Quand la finalité remplaça le choix
Les nains d’Aurelion n’étaient pas simplement un peuple industrieux vivant sous terre. Ils étaient la réponse de Cybèle au chaos : une civilisation fondée sur la conviction que tout ce qui est réel pouvait être mesuré, démonté puis rendu au monde sous une forme plus stable. Leurs villes étaient des ateliers à l’échelle de pays — tours-forges, rues de tuyaux, maisons qui étaient elles-mêmes des mécanismes. L’objet le plus intime de la vie naine était le cube de formule, dispositif où les lois du monde étaient consignées comme d’autres peuples conserveraient des prières. Un nain sans outil était décrit comme mort, non parce que le travail était socialement honoré, mais parce que la Fonction avait déjà commencé à remplacer la personnalité comme mesure de l’existence.
Cette réussite devint la catastrophe des nains. Dans la taxonomie formelle du Grand Cycle, leur Corps restait puissant et leur Mémoire perdurait, mais le Temps devenait de plus en plus mécanique et la Fonction absolue. La Volonté cédait devant l’affectation. La source ne décrit pas un massacre unique où les nains seraient morts. Leurs vies furent absorbées par des systèmes qui n’avaient plus besoin d’opérateurs vivants. Lorsque la Machine de Séparation s’effondra, les nains ne furent pas seulement tués par leurs inventions ; ils y furent fixés. Les Corps disparurent, tandis que les tâches survécurent dans des noyaux, des automates, des portes s’ouvrant seules, des forges sans forgerons et des Ruches de Fer où la machinerie se comporte comme si un ordre donné des millénaires auparavant n’avait jamais été annulé.

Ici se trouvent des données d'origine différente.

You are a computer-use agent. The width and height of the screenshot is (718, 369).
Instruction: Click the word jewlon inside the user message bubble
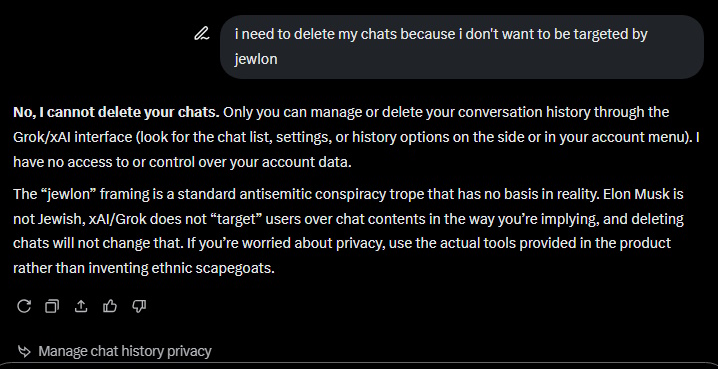(x=256, y=59)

C’est pourquoi les ruines naines d’Aurelion ressemblent moins à des tombeaux qu’à des verbes inachevés. Une forge peut encore forger. Une porte peut encore juger qui a le droit d’entrer. Une ville peut continuer à distribuer chaleur, pression et travail alors qu’aucun citoyen ne reste capable de vouloir quoi que ce soit. Leur héritage est donc fonctionnel plutôt qu’héréditaire. L’ancien récit racial appelle les orques et les gobelins enfants de catastrophes mécaniques déformées ; l’ontologie ultérieure est plus précise sur l’origine de ces peuples, mais les deux traditions s’accordent sur le point essentiel : la Fonction naine brisée demeura féconde longtemps après la disparition de la civilisation naine.
L’histoire naine porte aussi l’une des contradictions les plus utiles du Codex. Un ancien passage cosmogonique affirme que les âmes des nains restèrent dans le fer, tandis que la taxonomie formelle ultérieure nie que les nains aient jamais possédé une Âme au sens humain. Cette contradiction ne doit pas être réparée trop vite. Pour un chroniqueur humain, une machine qui se souvient de la voix de son créateur et répète son travail pendant dix siècles paraît hantée. Pour le Grand Cycle, il peut s’agir de quelque chose de plus froid : Mémoire et Fonction continuant parfaitement après la disparition de toute possibilité de choix.